Lots of hospitals have done an amazing job over the past fortnight, trying to turn other wards into intensive care units that can be used specifically for coronavirus patients, and recruiting additional staff who have previously retired to come back into the service. Hospitals are doing a phenomenal job in all of that, but the truth is that across the whole of Wales we have only 153 intensive care unit beds, and 90% occupancy. That will pose a phenomenal difficulty for my constituency, where we have a large number of people with chronic obstructive pulmonary disease, a large number of people with diabetes and many with the conditions that make them the most vulnerable—and an ageing population at that. The whole nation will have to think very hard about how, in the long term, that situation is sustainable, even if we do manage to struggle through the next few months. In a sense, in our NHS at the moment, intensive care needs intensive care.

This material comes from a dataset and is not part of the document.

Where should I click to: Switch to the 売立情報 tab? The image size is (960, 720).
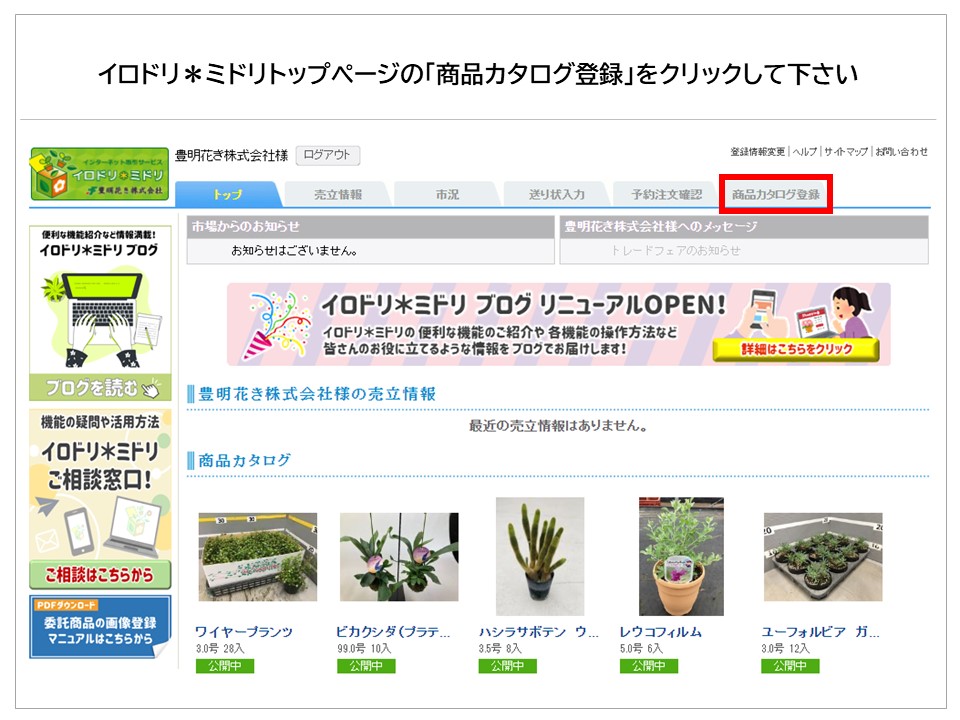click(337, 195)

On coronavirus specifically, I praise every single doctor, nurse, cleaner, decorator and builder who has been involved in the process of reshaping intensive care units and emergency departments. The turnaround has been remarkable. Sometimes they have had to devote hours to training to use PPE, and then they have discovered that the equipment is not easy to use, and they have used all the equipment that they had on training in how to put it on and take it off. They have been working at pace, and undoubtedly they have been working many, many more hours than they are contracted to do, and I think we would all want to say thank you to them for that.

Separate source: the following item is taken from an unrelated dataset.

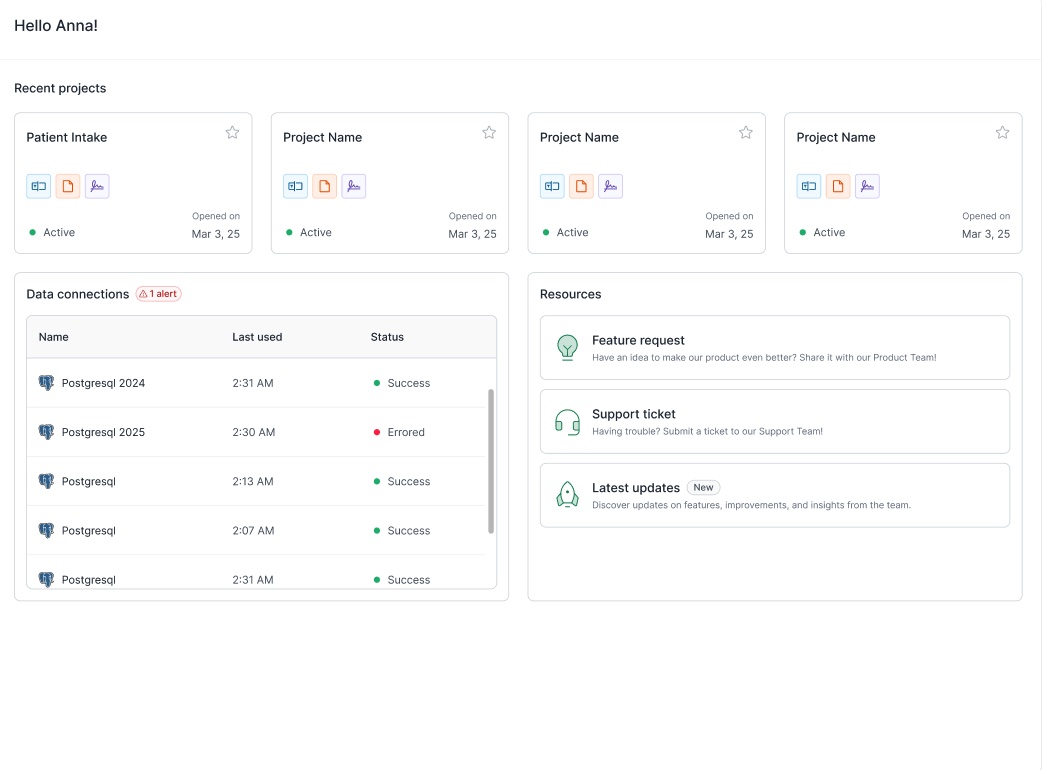The height and width of the screenshot is (770, 1042).
Task: Star the rightmost Project Name card
Action: (1002, 131)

I also want to praise all the staff who work in accident and emergency departments, because I know from talking to doctors over the past few days that they know they will have to make some very, very difficult and horrible decisions—decisions that none of us in this House would ever want to make. They know already—they have protocols that were put in place in 2009 when we were looking at the H1N1 strand—that they will have to make decisions about who they can provide ventilator beds for and who they cannot provide ventilators beds for. That will obviously be horrible for the families and the individuals concerned, but just think of the emotional stress and strain for each of the doctors and nurses who at some point over the next few months are going to have to say, on occasion, “I’m sorry, there is no bed for you, because you are not a priority.” That will hurt because that is not what anybody was ever trained to do when they became a doctor or a nurse. The trauma—the emotional trauma—of that for many people will be phenomenally difficult.
My heart is just full of praise for all those doctors, all those nurses, all the cleaners and all the other parts of the A&E teams. Madam Deputy Speaker, I know you know that I do not like clapping in the Chamber, and I am sure you do not like it either, but I think there are very exceptional moments when this House would like to thank people who do a phenomenal job on behalf of all of us, so if you could close your ears for a moment, I am going to applaud the A&E staff up and down the land. [Applause.]